# Assignment
Although the entries hold pictures, only their words are printed back, exactly as given.

# Input
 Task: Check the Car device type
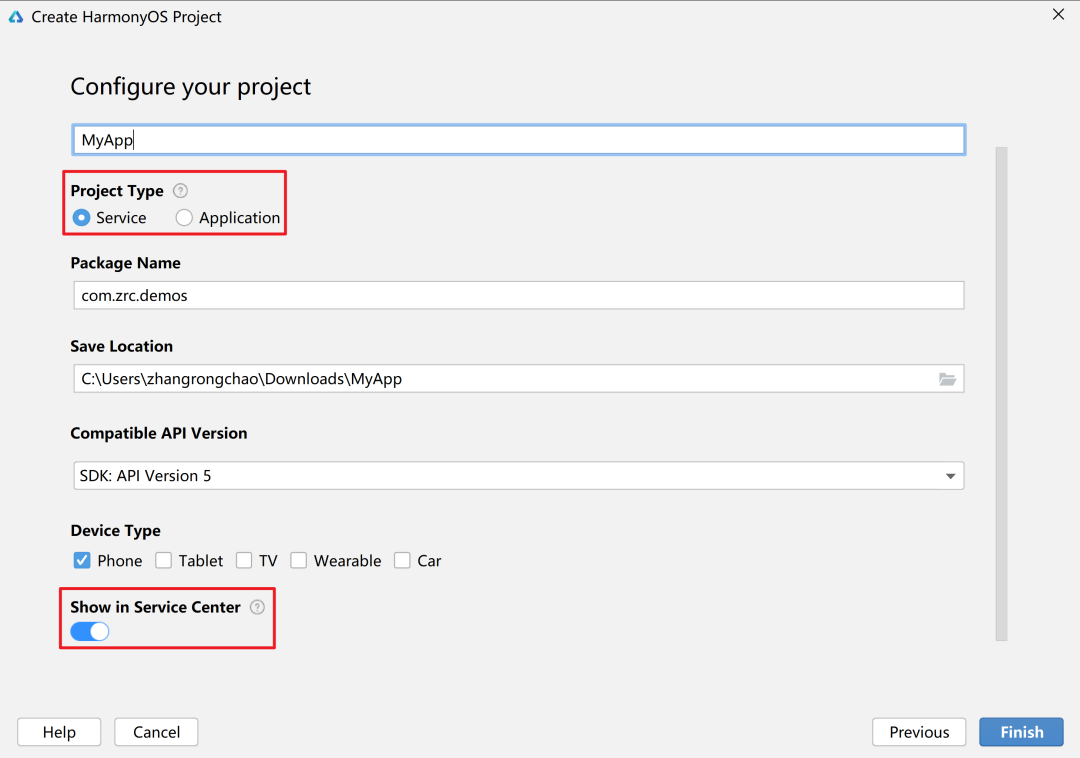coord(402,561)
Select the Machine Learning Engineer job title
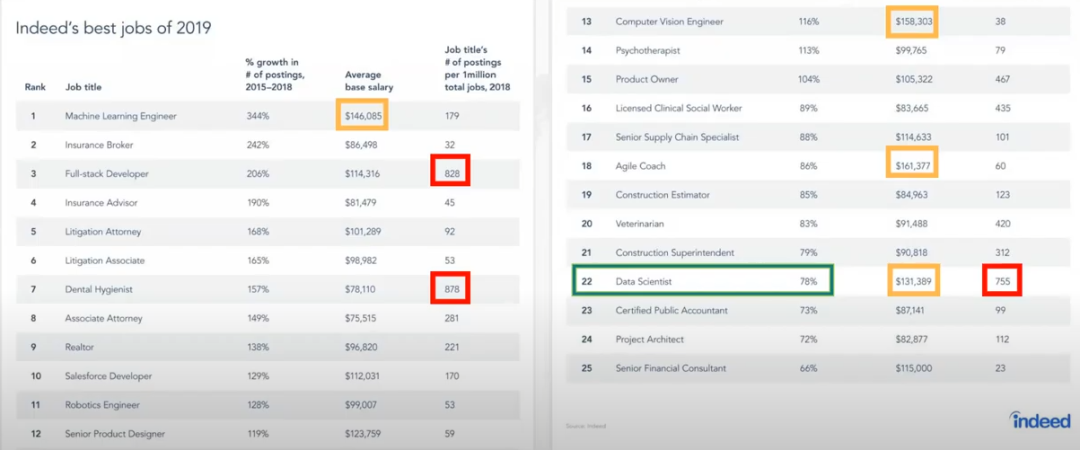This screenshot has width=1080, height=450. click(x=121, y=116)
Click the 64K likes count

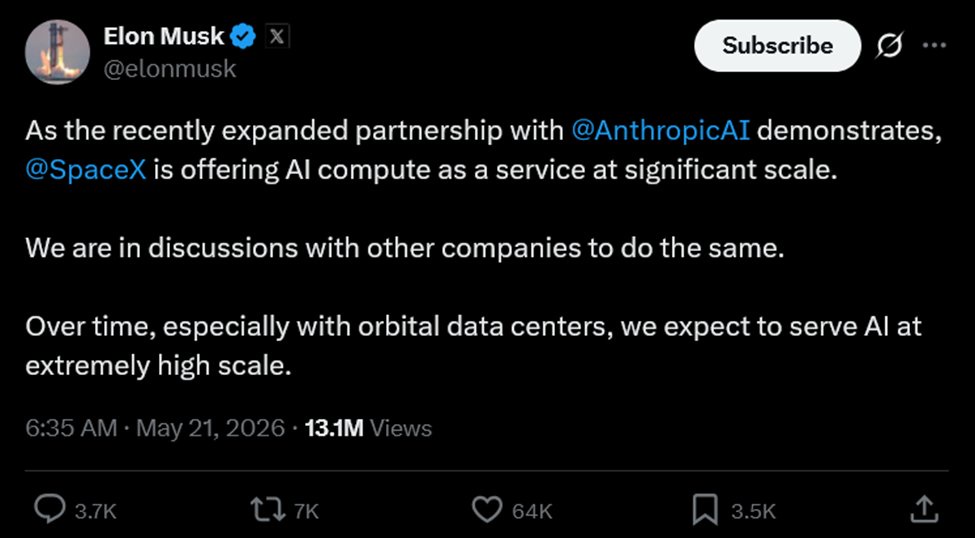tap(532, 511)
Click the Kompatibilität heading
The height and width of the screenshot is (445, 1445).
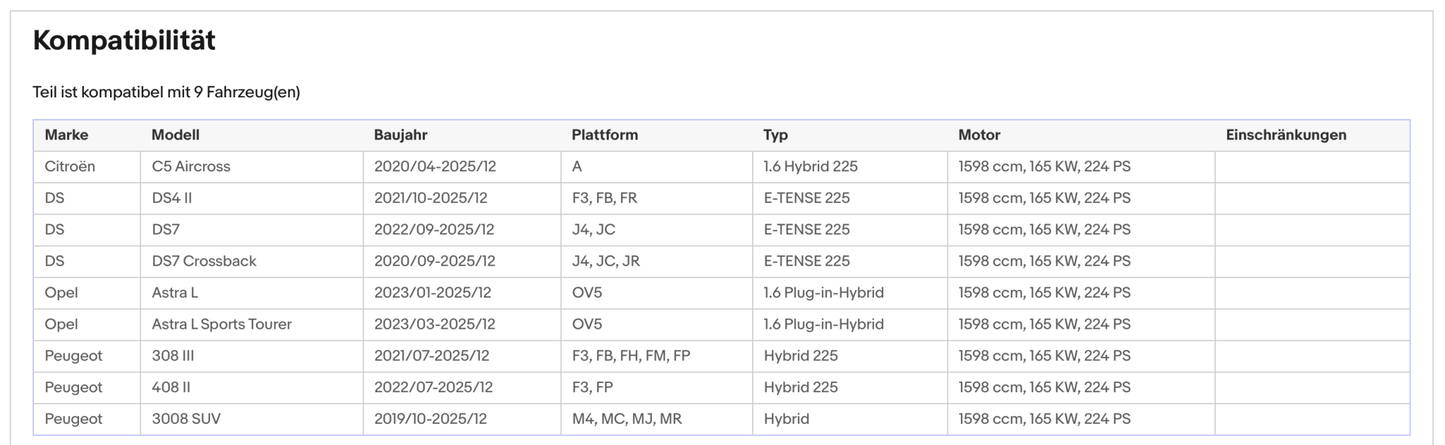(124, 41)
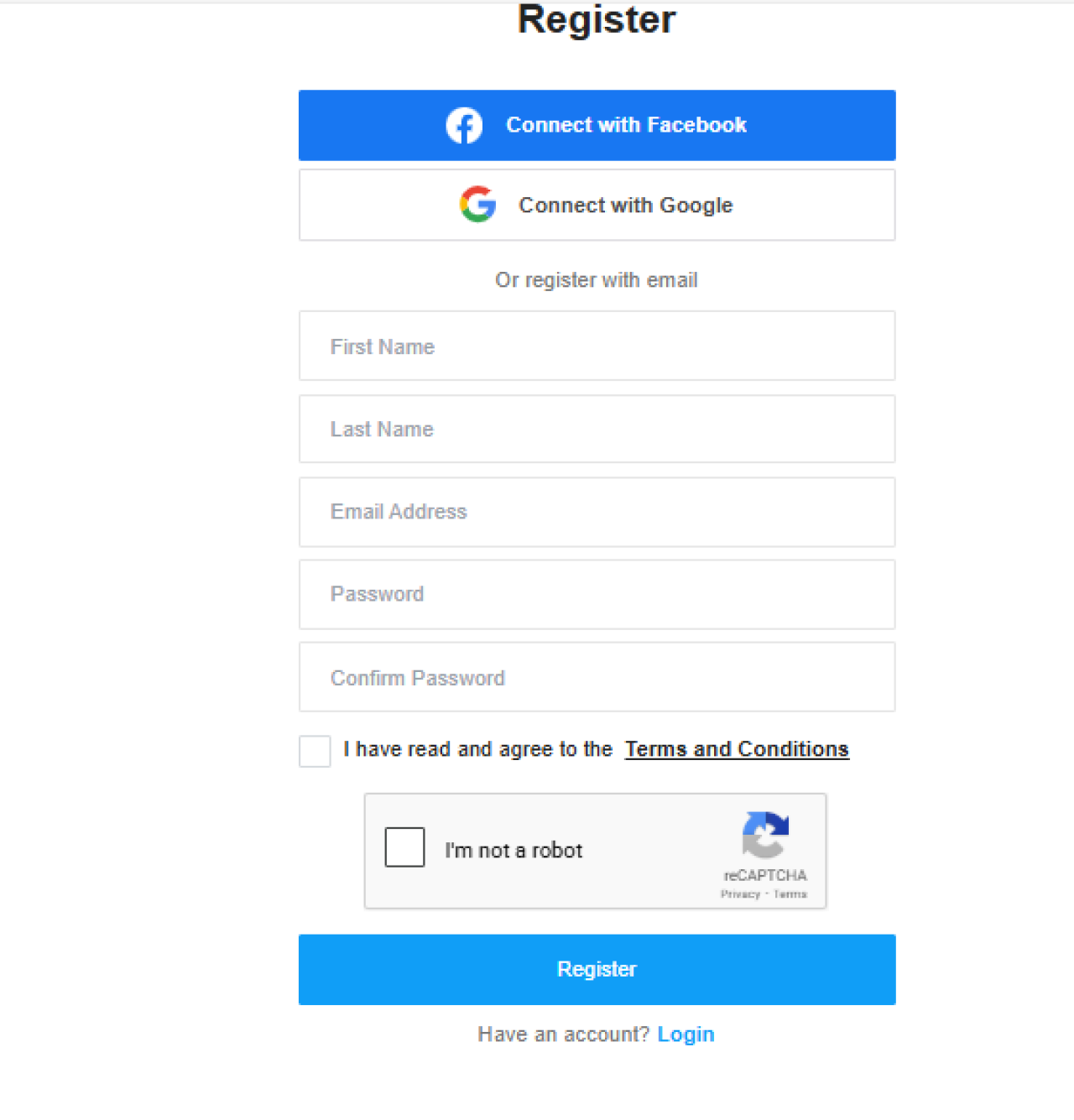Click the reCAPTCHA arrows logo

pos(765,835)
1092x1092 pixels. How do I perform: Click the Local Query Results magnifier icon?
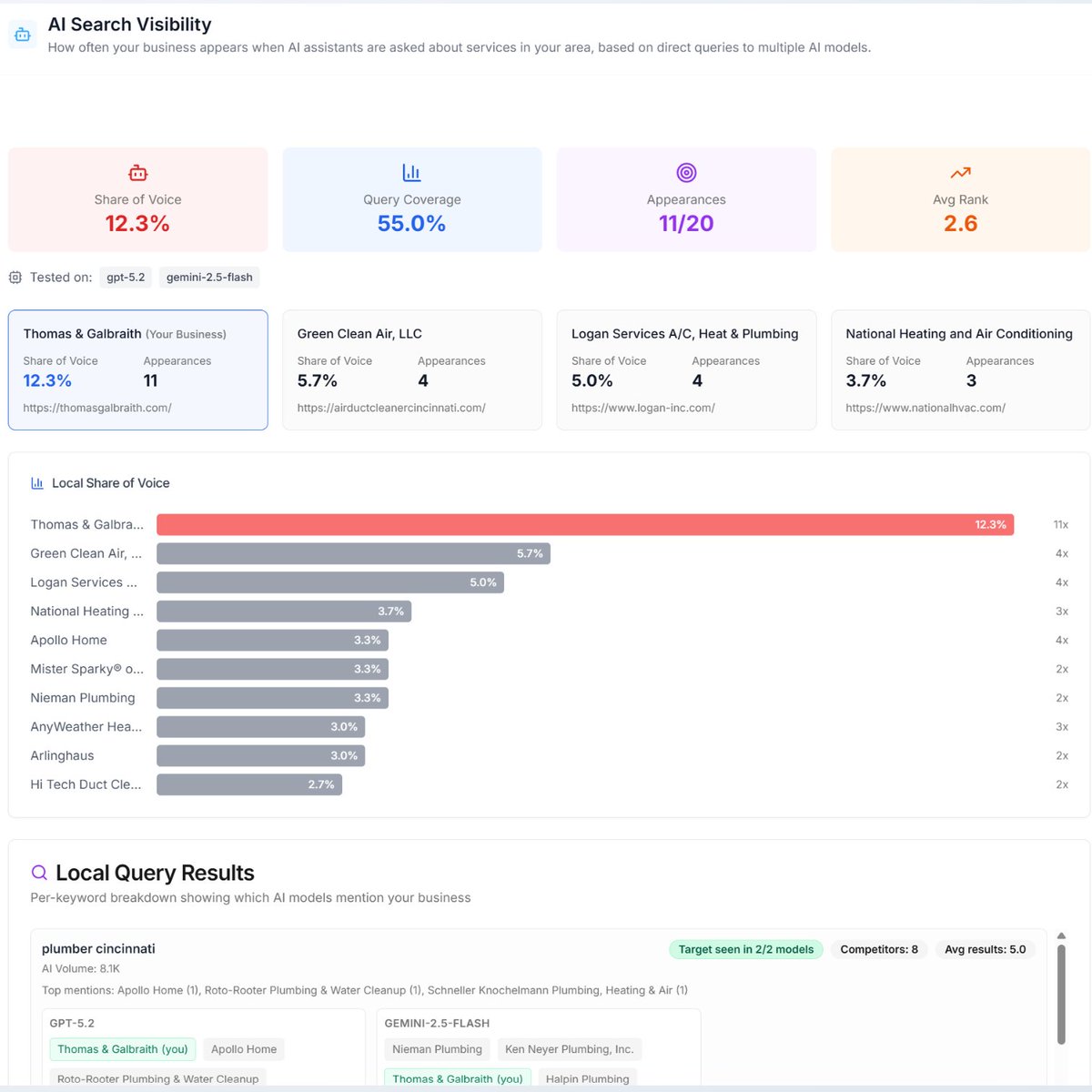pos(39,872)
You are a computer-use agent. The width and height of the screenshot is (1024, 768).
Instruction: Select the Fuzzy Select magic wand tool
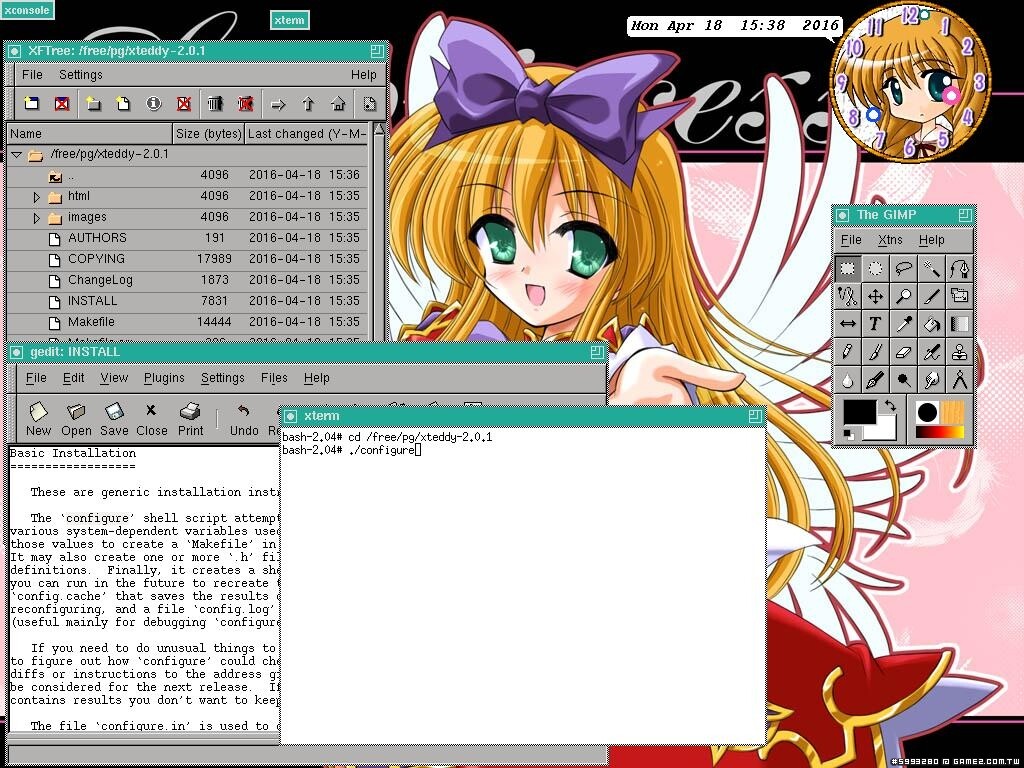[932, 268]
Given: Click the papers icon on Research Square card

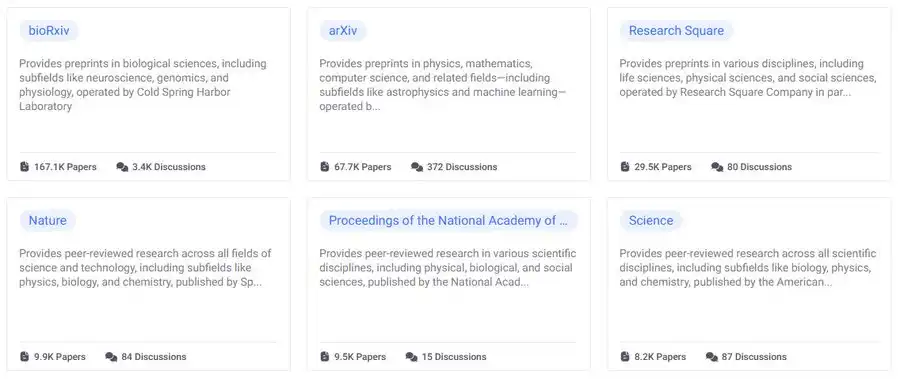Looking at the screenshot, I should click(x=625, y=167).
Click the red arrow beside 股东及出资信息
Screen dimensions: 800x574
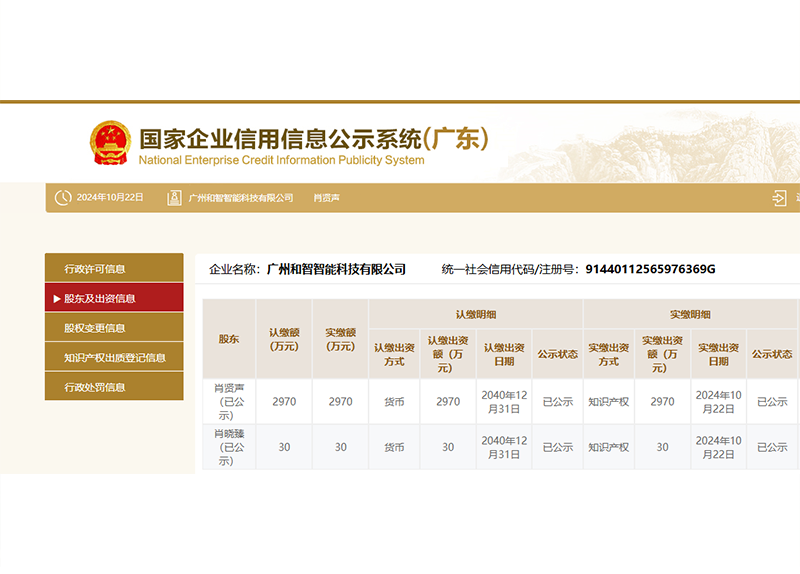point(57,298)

# Response to the exercise
 Task: Check the Car device type
coord(402,561)
Select the Machine Learning Engineer job title
This screenshot has width=1080, height=450. click(x=121, y=116)
Click the 64K likes count

tap(532, 511)
Click the Kompatibilität heading
The height and width of the screenshot is (445, 1445).
(124, 41)
Click the reCAPTCHA arrows logo

pos(765,835)
1092x1092 pixels. How do I perform: Click the Local Query Results magnifier icon?
pos(39,872)
You are a computer-use agent. The width and height of the screenshot is (1024, 768).
Instruction: Select the Fuzzy Select magic wand tool
[932, 268]
Given: Click the papers icon on Research Square card

Looking at the screenshot, I should click(x=625, y=167).
Click the red arrow beside 股东及出资信息
Screen dimensions: 800x574
point(57,298)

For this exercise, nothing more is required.